Llaman a esta fase «descubrimiento de pruebas». Yo lo llamo por su nombre correcto: invención de pruebas. Ahí está, si no, el propio derrumbe de la acusación estrella, la del supuesto liderazgo de Maduro en el «Cartel de los Soles», un invento que hoy sabemos nació en los despachos de la CIA y no en ninguna organización criminal venezolana. Cuando la mentira fundacional de un proceso se desmorona y el proceso, aun así, continúa, ya no estamos hablando de justicia. Estamos hablando de otra cosa: de guerra política con toga y martillo.
Maduro lo ha dicho con la dignidad que corresponde a un jefe de Estado secuestrado: es un prisionero de guerra. No un narcotraficante procesado por delitos comunes, como pretende la fábula yanqui, sino la víctima de un acto terrorista de captura ilegal ejecutado contra un país soberano. Convertir un conflicto político-militar en un expediente de narcoterrorismo es, precisamente, el truco de manual del imperialismo: criminalizar al adversario para no tener que reconocer que lo que se ha cometido es una agresión.
Y mientras tanto, la propia maquinaria judicial estadounidense se encarga de dejar en evidencia su hipocresía. La OFAC bloquea los fondos venezolanos que pagarían a los abogados de la defensa, vulnerando abiertamente el derecho a una defensa justa que Estados Unidos dice defender en cada discurso sobre «valores democráticos». Si Maduro no puede pagar a sus letrados, tendrá que aceptar un defensor de oficio pagado por el propio Estado que lo secuestra. Ni Kafka se habría atrevido a tanto.
No olvidemos, camaradas, las condiciones de reclusión: el Centro de Detención Metropolitano de Brooklyn, la misma prisión donde encierran a capos narcos y terroristas convictos. Un jefe de Estado, aislado la mayor parte del día en una celda, recibiendo la comida por una ranura, sin acceso a internet ni a medios de comunicación, con derecho únicamente a llamadas supervisadas de quince minutos con su familia. Esto no es «proceso judicial». Esto es tortura psicológica institucionalizada, aplicada con la fría burocracia que caracteriza al imperio cuando decide destruir a quien no se arrodilla.
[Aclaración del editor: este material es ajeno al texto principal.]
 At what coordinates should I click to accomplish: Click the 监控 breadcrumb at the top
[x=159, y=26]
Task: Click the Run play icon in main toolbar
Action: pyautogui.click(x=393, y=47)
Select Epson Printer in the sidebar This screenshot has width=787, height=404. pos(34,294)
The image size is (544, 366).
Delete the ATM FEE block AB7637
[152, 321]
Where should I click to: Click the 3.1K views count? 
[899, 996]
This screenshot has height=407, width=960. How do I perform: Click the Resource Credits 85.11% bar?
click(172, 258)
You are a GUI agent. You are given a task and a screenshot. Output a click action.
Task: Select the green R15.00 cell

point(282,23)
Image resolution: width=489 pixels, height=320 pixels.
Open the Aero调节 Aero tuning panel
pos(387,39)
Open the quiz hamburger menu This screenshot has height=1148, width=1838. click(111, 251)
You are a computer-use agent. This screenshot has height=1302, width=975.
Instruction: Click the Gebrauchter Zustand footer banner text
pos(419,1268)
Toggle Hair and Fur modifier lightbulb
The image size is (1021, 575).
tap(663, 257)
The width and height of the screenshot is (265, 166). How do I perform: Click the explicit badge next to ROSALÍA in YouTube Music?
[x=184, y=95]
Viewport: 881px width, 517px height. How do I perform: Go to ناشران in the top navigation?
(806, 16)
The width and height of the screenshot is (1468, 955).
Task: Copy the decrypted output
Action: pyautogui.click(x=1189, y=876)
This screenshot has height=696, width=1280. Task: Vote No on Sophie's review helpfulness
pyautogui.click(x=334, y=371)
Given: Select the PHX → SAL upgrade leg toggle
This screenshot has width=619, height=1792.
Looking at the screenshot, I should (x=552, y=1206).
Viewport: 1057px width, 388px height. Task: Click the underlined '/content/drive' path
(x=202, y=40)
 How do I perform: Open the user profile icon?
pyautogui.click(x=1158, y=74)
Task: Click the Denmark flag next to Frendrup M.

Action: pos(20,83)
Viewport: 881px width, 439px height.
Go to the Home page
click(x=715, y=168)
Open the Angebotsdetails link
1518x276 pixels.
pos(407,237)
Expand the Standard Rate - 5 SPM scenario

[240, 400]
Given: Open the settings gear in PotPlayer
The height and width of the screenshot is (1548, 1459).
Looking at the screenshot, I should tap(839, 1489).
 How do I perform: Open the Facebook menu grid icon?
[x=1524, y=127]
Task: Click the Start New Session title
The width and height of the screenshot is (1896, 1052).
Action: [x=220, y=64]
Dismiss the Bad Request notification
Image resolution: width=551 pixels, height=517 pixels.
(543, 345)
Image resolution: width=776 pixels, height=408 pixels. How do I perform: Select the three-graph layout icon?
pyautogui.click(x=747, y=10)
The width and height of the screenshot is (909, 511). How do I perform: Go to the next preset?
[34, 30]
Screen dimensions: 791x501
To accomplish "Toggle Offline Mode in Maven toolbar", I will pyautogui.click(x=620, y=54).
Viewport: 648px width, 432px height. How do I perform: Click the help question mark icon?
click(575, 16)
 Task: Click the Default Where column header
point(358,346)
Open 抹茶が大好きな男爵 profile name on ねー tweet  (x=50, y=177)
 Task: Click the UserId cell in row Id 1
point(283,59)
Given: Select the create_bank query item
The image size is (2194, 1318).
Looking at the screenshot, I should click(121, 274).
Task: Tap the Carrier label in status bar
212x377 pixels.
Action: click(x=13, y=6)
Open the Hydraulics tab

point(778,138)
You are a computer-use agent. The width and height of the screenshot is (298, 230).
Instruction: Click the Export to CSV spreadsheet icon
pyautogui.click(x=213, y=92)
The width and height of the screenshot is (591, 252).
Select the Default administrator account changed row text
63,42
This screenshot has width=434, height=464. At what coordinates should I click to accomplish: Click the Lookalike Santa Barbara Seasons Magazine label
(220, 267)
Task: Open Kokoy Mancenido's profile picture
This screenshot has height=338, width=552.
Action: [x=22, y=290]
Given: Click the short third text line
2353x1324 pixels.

Lo que ocurre en Manhattan es el mismo guion de siempre: cuando un pueblo elige un camino soberano, cuando un gobierno se niega a entregar sus recursos, cuando un país se atreve a desafiar el mandato de Washington, el imperio no discute ideas, secuestra personas. Lo hizo con Cuba durante décadas, lo intenta con toda Nuestra América, y ahora lo escenifica con la crueldad de un tribunal que ni siquiera necesita ya disimular su parcialidad.
Desde aquí, desde la clase trabajadora que sabe reconocer un montaje cuando lo ve, exigimos la libertad inmediata de Nicolás Maduro y Cilia Flores, y denunciamos este simulacro de justicia por lo que realmente es: terrorismo de Estado con forma de proceso penal.